Lines before the one containing "Instruction: Expand the" are left out; copy that line and every later line through the end of the data exactly.

(Records from a data collection)

______

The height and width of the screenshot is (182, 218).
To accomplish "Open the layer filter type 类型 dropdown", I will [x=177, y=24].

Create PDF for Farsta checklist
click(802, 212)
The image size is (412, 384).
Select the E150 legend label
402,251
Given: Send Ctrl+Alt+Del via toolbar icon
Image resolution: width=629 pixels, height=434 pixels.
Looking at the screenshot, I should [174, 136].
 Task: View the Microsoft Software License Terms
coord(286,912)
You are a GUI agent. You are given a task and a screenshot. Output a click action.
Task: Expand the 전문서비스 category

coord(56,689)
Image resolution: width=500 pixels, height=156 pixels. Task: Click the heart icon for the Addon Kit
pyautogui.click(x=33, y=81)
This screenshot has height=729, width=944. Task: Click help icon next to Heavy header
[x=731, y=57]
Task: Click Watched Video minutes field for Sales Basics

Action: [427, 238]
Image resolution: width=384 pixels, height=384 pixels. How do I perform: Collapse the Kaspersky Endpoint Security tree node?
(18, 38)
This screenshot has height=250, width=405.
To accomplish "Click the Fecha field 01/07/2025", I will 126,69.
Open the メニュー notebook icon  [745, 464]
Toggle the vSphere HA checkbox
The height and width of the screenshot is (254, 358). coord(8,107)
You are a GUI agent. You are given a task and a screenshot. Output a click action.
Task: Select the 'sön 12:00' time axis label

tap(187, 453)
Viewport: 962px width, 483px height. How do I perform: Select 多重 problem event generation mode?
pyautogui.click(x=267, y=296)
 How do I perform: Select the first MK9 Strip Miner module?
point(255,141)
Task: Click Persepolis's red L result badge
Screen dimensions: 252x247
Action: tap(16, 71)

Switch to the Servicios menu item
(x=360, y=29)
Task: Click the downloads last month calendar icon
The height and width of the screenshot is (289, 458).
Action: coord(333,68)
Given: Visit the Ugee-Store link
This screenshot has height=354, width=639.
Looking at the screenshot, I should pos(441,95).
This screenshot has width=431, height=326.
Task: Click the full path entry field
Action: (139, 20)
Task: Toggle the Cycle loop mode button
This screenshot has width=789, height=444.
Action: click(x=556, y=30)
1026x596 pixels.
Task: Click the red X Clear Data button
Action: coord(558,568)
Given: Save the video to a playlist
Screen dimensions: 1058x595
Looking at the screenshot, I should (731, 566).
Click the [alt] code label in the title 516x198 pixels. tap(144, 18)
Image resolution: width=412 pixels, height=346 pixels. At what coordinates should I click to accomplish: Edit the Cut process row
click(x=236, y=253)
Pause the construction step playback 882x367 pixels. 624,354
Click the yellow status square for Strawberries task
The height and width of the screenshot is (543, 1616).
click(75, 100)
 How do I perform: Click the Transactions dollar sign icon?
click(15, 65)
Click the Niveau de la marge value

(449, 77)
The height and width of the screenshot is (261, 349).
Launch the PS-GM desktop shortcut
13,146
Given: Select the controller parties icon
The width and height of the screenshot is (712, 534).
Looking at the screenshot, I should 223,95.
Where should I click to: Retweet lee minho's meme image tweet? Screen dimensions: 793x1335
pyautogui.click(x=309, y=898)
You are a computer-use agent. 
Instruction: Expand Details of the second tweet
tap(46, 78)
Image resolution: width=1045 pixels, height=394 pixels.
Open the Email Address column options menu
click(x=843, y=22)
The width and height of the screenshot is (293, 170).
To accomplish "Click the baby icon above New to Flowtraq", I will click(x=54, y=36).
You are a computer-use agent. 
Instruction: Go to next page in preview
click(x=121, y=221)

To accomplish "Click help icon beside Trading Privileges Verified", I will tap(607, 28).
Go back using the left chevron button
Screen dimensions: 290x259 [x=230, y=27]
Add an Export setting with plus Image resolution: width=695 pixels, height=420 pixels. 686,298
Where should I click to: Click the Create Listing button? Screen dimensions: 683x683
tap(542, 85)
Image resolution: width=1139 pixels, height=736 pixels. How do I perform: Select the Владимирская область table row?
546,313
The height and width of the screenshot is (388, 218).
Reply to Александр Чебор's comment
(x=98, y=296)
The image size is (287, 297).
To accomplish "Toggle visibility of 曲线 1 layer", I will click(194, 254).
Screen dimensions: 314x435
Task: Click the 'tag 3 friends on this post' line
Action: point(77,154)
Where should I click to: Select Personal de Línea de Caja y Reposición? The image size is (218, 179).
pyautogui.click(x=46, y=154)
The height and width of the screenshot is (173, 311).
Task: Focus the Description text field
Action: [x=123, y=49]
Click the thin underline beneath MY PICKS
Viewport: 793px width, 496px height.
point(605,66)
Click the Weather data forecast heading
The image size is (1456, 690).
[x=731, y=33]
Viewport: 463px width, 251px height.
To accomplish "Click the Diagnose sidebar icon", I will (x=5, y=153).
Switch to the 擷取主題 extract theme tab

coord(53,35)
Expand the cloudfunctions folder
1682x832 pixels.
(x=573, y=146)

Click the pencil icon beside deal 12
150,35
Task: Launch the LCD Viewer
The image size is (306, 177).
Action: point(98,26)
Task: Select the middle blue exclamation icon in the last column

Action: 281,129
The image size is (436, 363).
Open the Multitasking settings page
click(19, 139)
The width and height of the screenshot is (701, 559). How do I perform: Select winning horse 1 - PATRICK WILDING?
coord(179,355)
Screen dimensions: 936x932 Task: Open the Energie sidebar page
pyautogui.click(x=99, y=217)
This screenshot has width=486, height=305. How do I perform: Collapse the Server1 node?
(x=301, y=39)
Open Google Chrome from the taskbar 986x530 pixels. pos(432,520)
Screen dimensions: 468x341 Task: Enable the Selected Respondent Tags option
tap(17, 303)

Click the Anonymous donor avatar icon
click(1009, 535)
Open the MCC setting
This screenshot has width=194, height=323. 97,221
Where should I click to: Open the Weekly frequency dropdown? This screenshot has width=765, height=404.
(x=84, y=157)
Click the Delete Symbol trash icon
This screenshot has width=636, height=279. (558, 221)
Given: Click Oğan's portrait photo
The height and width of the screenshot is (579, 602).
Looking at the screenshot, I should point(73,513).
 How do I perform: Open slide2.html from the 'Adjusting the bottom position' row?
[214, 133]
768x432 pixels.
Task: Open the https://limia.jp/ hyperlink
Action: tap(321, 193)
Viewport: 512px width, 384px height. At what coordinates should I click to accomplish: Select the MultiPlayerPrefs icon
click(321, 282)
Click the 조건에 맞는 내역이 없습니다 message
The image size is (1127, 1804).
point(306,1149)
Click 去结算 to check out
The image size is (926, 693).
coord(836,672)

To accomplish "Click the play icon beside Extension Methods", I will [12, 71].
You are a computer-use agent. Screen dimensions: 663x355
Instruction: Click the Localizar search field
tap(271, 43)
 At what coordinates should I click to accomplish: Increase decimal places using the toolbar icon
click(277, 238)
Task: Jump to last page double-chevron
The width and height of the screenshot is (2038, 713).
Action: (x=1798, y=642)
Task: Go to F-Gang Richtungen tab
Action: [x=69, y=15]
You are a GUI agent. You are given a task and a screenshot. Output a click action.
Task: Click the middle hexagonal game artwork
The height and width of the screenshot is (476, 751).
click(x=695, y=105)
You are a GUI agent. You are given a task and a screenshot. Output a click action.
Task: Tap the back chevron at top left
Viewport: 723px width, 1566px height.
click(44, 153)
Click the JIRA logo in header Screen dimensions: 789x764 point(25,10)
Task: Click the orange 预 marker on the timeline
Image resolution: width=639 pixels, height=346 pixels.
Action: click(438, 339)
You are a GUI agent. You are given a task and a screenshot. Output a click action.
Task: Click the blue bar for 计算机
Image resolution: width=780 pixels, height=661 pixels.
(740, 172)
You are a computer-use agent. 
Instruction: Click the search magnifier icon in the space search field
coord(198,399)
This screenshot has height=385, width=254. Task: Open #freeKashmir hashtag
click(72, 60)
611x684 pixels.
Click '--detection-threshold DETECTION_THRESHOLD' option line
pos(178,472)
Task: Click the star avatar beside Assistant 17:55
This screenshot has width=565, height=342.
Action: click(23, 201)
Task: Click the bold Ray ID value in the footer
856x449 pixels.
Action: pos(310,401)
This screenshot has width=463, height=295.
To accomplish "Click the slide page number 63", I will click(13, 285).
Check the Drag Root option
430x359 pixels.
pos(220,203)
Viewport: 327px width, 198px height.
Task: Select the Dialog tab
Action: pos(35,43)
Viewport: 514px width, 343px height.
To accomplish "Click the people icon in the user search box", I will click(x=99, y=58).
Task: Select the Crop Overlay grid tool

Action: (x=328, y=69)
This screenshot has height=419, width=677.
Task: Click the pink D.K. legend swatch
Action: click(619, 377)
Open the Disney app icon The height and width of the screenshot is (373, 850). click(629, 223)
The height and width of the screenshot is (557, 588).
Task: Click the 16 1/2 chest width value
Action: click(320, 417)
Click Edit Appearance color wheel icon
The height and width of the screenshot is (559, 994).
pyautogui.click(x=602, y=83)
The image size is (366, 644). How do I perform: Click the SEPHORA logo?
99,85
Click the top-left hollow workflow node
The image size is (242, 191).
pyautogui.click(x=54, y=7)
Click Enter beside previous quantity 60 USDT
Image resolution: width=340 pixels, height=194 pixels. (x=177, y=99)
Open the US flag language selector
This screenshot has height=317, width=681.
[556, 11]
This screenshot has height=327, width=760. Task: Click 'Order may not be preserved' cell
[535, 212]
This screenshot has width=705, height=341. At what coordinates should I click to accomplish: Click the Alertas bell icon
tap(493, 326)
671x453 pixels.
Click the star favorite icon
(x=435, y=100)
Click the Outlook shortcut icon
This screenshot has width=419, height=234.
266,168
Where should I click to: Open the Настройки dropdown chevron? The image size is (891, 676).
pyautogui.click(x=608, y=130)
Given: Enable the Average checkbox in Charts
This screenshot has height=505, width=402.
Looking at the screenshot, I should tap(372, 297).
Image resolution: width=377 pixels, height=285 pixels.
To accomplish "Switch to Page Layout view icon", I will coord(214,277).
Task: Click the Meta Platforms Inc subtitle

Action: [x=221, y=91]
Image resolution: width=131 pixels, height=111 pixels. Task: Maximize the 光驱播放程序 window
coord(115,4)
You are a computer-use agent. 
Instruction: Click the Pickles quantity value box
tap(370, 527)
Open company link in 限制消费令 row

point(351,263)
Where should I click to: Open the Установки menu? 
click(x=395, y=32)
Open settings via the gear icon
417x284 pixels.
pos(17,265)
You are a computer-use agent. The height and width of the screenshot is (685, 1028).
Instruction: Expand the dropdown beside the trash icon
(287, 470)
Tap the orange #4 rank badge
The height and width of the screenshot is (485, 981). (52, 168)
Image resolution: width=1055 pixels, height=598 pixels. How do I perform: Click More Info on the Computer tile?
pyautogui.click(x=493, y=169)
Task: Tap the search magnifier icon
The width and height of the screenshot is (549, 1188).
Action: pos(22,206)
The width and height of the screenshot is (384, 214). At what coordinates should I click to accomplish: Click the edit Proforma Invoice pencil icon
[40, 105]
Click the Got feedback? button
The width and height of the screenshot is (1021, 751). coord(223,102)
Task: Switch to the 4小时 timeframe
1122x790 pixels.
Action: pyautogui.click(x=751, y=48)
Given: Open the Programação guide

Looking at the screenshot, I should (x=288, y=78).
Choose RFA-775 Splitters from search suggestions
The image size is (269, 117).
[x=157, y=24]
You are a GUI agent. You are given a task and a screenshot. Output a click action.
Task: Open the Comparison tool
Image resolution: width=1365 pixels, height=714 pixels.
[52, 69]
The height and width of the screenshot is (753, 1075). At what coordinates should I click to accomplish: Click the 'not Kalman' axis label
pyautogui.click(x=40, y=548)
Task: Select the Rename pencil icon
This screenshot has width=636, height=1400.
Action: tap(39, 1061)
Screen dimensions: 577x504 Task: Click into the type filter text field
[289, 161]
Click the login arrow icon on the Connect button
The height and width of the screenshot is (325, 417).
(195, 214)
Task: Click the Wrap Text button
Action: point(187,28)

______

◆ **RESULT FOR THIS EXERCISE**
Instruction: Expand the dropdown beside the trash icon
(287, 470)
Tap the orange #4 rank badge
The height and width of the screenshot is (485, 981). (52, 168)
Image resolution: width=1055 pixels, height=598 pixels. How do I perform: Click More Info on the Computer tile?
pyautogui.click(x=493, y=169)
Task: Tap the search magnifier icon
The width and height of the screenshot is (549, 1188).
Action: pos(22,206)
The width and height of the screenshot is (384, 214). At what coordinates should I click to accomplish: Click the edit Proforma Invoice pencil icon
[40, 105]
Click the Got feedback? button
The width and height of the screenshot is (1021, 751). coord(223,102)
Task: Switch to the 4小时 timeframe
1122x790 pixels.
Action: pyautogui.click(x=751, y=48)
Given: Open the Programação guide

Looking at the screenshot, I should (x=288, y=78).
Choose RFA-775 Splitters from search suggestions
The image size is (269, 117).
[x=157, y=24]
You are a GUI agent. You are given a task and a screenshot. Output a click action.
Task: Open the Comparison tool
Image resolution: width=1365 pixels, height=714 pixels.
[52, 69]
The height and width of the screenshot is (753, 1075). At what coordinates should I click to accomplish: Click the 'not Kalman' axis label
pyautogui.click(x=40, y=548)
Task: Select the Rename pencil icon
This screenshot has width=636, height=1400.
Action: tap(39, 1061)
Screen dimensions: 577x504 Task: Click into the type filter text field
[289, 161]
Click the login arrow icon on the Connect button
The height and width of the screenshot is (325, 417).
(195, 214)
Task: Click the Wrap Text button
Action: point(187,28)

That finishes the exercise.